Start of Data for the task

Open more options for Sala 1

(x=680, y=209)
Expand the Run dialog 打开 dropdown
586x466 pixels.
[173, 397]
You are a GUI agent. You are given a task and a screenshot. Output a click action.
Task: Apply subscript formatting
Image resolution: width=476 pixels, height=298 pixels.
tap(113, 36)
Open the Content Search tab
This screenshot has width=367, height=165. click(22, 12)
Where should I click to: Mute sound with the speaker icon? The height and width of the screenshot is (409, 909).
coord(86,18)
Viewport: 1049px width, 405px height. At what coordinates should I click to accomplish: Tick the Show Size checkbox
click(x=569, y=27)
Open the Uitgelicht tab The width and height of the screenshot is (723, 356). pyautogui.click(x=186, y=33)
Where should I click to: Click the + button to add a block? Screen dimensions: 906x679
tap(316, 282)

End of Data for the task
Start of Data for the task

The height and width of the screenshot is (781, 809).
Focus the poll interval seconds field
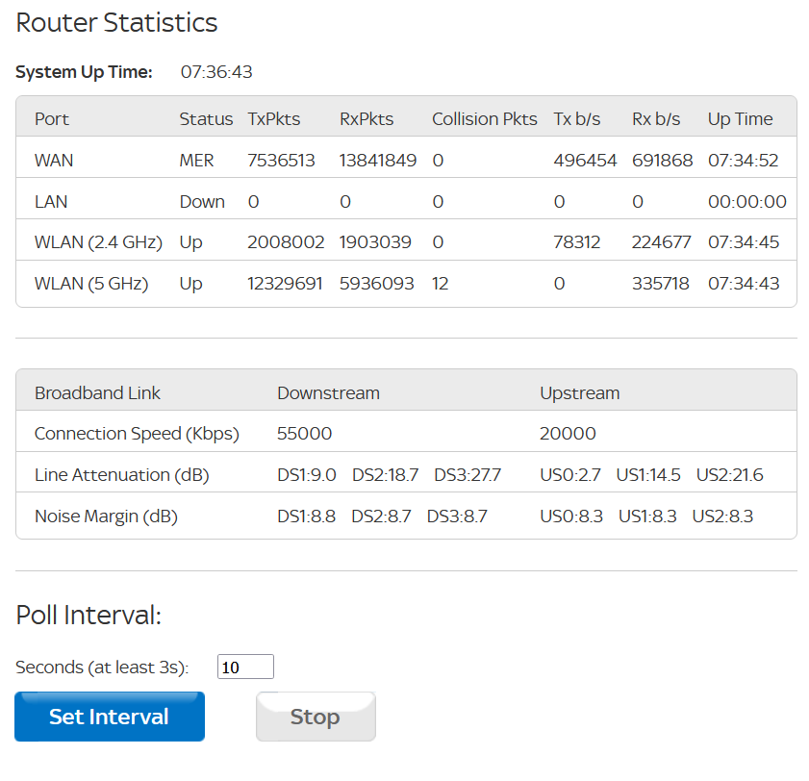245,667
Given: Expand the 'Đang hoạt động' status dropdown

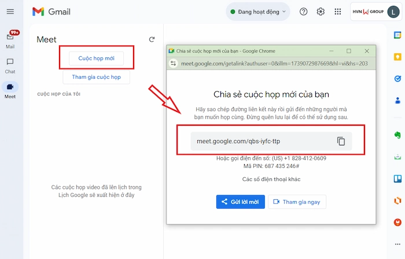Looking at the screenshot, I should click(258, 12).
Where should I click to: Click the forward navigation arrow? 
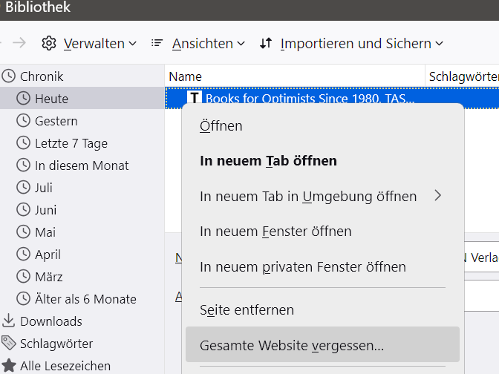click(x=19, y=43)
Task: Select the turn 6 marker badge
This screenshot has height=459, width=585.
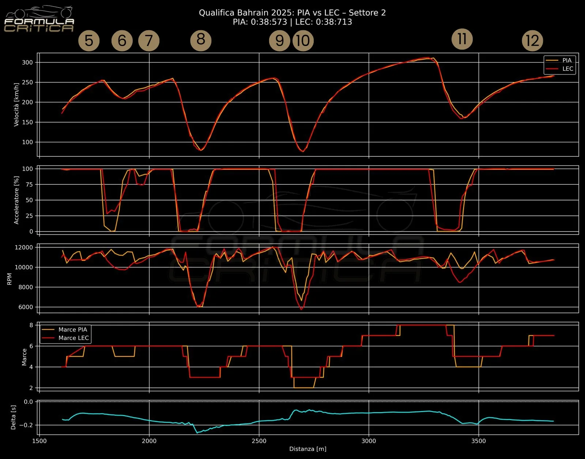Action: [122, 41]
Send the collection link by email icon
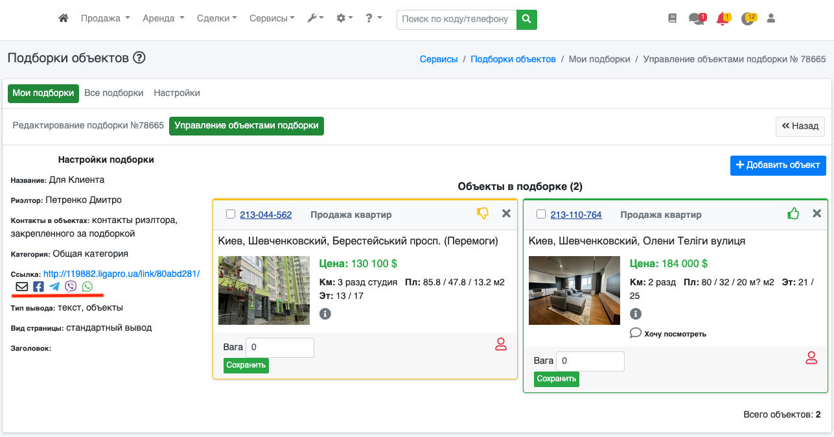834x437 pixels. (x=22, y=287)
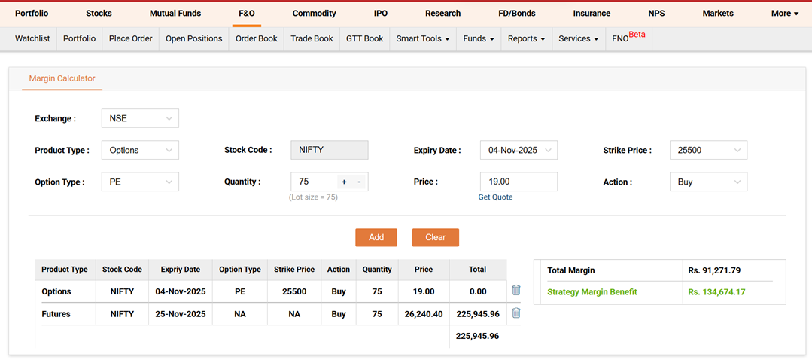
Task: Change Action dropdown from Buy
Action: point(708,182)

End of Data for the task

• [What you need to do] Of the entries above, repeat exactly the lines from the line with "You are a GUI" through the line with "Open the Uitgelicht", both of them included.

• [Result below]
You are a GUI agent. You are given a task and a screenshot. Output a click action.
Task: Apply subscript formatting
Image resolution: width=476 pixels, height=298 pixels.
tap(113, 36)
Open the Content Search tab
This screenshot has width=367, height=165. click(22, 12)
Where should I click to: Mute sound with the speaker icon? The height and width of the screenshot is (409, 909).
coord(86,18)
Viewport: 1049px width, 405px height. At what coordinates should I click to accomplish: Tick the Show Size checkbox
click(x=569, y=27)
Open the Uitgelicht tab The width and height of the screenshot is (723, 356). pyautogui.click(x=186, y=33)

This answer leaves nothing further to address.